Start of EXTRACTED TEXT

Organized and Accessible Medical Records

Dr Topol: When we first met, one of the things that you presented to me, which I was really struck by, was the fact that you had all of these medical records on your mobile device—scans, hospital/clinic notes, and lab tests. This was PicnicHealth, one of your investments. I contacted them and tried it. I got 25 years—in three different cities and 25 different doctors—everything that has ever happened to me, connecting the dots from every lab test and scan right to my phone. And I'm saying, "Why doesn't everybody have this?"

So what is holding us back?

Mr Wallach: If we go back to my three buckets of problems, the third bucket is futuristic medicine—that stuff that only gets funded and executed by people who are really intrepid. They believe that in the future there is something unknown that we should be chasing after that is going to be amazing. So, for that one, we just have to rely on crazy thrillseekers.

End of EXTRACTED TEXT

- _WORK ITEM 1_
In the medical records interview, how many years of records did Dr Topol get from PicnicHealth?
- _WORK ITEM 2_
Please reproduce the part of the medical records interview that opens with the words containing "Dr Topol: When" and closes with "holding us back?".
Rely only on the medical records interview, not on anything in the lines.

Start of MATERIAL SUPPLIED

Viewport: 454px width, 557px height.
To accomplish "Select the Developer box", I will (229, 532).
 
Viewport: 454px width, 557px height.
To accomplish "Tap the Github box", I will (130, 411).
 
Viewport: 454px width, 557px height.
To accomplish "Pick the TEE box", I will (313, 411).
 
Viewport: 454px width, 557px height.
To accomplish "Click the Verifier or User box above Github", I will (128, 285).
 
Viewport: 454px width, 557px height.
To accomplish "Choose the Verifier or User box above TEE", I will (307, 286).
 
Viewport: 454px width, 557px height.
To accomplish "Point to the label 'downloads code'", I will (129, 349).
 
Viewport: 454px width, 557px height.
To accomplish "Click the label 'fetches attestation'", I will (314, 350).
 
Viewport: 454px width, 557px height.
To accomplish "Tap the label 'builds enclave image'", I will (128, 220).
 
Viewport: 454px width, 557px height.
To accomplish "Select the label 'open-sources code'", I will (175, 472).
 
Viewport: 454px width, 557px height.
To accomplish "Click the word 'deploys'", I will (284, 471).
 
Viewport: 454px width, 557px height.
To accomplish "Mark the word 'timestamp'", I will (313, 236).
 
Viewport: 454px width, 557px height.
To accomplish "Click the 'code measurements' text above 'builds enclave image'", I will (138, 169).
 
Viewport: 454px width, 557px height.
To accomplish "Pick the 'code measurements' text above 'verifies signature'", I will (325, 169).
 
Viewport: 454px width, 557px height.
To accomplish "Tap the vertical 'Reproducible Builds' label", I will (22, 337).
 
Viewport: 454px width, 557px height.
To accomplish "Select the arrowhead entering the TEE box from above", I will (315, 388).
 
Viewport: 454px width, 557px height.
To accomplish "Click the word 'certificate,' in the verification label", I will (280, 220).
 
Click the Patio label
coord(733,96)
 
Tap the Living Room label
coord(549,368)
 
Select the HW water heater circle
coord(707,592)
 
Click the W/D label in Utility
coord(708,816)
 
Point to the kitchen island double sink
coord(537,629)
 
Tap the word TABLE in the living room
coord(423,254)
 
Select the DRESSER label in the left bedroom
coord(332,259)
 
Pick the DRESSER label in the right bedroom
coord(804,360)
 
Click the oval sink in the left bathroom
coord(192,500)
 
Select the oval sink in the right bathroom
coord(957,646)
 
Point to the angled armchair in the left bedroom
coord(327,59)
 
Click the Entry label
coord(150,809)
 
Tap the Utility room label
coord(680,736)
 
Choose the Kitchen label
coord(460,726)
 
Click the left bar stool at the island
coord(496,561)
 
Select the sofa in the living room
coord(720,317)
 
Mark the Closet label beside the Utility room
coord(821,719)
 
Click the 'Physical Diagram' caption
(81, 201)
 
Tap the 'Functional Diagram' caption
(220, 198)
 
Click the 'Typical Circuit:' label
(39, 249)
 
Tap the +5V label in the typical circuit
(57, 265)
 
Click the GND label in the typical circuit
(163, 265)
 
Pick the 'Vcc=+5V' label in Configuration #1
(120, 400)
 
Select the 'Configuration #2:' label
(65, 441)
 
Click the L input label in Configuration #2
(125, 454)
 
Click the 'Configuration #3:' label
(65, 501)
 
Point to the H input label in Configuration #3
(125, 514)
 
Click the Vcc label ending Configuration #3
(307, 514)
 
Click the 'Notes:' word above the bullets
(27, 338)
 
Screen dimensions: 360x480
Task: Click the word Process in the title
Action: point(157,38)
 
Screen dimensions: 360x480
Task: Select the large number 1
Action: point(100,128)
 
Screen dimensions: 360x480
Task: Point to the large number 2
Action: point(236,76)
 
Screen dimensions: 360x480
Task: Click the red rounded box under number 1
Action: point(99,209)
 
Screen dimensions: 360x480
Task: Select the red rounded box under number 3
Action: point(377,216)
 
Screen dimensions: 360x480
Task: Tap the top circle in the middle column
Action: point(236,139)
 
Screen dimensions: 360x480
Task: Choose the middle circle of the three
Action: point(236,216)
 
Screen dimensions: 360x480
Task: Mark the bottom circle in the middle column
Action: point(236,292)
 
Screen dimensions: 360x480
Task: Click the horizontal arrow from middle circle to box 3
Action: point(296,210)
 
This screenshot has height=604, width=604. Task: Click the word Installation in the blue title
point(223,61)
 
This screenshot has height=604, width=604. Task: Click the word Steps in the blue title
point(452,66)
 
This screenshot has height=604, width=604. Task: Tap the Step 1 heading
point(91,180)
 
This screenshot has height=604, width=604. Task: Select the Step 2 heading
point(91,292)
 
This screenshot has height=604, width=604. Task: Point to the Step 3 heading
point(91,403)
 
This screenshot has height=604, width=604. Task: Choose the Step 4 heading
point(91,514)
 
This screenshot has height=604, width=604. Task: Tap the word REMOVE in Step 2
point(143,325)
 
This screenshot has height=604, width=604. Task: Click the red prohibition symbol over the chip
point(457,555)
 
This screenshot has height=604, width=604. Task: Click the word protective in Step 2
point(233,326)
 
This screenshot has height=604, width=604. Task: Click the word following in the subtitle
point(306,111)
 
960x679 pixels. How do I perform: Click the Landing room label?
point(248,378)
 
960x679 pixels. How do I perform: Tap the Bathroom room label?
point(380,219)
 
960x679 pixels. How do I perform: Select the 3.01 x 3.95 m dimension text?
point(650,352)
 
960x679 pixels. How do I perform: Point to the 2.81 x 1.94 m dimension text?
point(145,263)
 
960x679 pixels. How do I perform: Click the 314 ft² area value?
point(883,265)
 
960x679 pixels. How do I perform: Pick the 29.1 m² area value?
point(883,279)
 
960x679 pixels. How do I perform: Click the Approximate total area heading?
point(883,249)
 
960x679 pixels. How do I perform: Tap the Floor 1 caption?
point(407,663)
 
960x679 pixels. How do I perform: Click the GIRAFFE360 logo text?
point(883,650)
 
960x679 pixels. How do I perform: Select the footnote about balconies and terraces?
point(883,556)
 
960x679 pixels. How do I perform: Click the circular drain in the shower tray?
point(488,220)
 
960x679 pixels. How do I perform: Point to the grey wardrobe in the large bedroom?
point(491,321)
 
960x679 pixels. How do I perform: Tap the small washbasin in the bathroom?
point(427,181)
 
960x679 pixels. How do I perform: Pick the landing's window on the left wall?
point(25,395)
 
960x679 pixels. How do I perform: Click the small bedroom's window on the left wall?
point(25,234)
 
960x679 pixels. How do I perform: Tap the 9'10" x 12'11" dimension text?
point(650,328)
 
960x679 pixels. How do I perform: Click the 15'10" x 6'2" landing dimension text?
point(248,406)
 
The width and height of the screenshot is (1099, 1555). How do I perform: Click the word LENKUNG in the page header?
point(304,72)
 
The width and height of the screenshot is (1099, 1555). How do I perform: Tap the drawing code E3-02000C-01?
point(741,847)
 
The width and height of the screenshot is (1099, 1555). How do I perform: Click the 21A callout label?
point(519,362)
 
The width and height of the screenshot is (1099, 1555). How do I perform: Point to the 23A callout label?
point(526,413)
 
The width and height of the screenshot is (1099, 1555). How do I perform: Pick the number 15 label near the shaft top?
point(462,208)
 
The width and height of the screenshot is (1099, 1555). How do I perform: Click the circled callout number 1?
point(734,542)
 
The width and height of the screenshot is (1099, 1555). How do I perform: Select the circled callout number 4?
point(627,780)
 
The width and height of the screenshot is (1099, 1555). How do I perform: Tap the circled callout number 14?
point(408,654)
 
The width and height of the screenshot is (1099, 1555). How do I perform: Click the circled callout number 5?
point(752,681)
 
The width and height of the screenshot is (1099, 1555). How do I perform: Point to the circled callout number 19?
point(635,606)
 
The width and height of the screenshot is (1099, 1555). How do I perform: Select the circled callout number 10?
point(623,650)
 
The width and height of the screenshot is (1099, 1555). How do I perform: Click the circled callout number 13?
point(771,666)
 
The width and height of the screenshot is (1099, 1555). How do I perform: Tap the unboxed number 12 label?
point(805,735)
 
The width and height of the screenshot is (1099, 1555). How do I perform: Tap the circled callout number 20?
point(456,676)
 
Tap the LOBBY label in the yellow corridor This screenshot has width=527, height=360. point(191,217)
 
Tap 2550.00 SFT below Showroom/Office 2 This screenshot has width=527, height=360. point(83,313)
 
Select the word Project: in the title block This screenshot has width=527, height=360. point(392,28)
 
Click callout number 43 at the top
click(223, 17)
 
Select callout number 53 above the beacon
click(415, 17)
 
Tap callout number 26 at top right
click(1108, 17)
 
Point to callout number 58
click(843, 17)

End of MATERIAL SUPPLIED

- _SOLUTION 1_
25 years

- _SOLUTION 2_
Dr Topol: When we first met, one of the things that you presented to me, which I was really struck by, was the fact that you had all of these medical records on your mobile device—scans, hospital/clinic notes, and lab tests. This was PicnicHealth, one of your investments. I contacted them and tried it. I got 25 years—in three different cities and 25 different doctors—everything that has ever happened to me, connecting the dots from every lab test and scan right to my phone. And I'm saying, "Why doesn't everybody have this?"

So what is holding us back?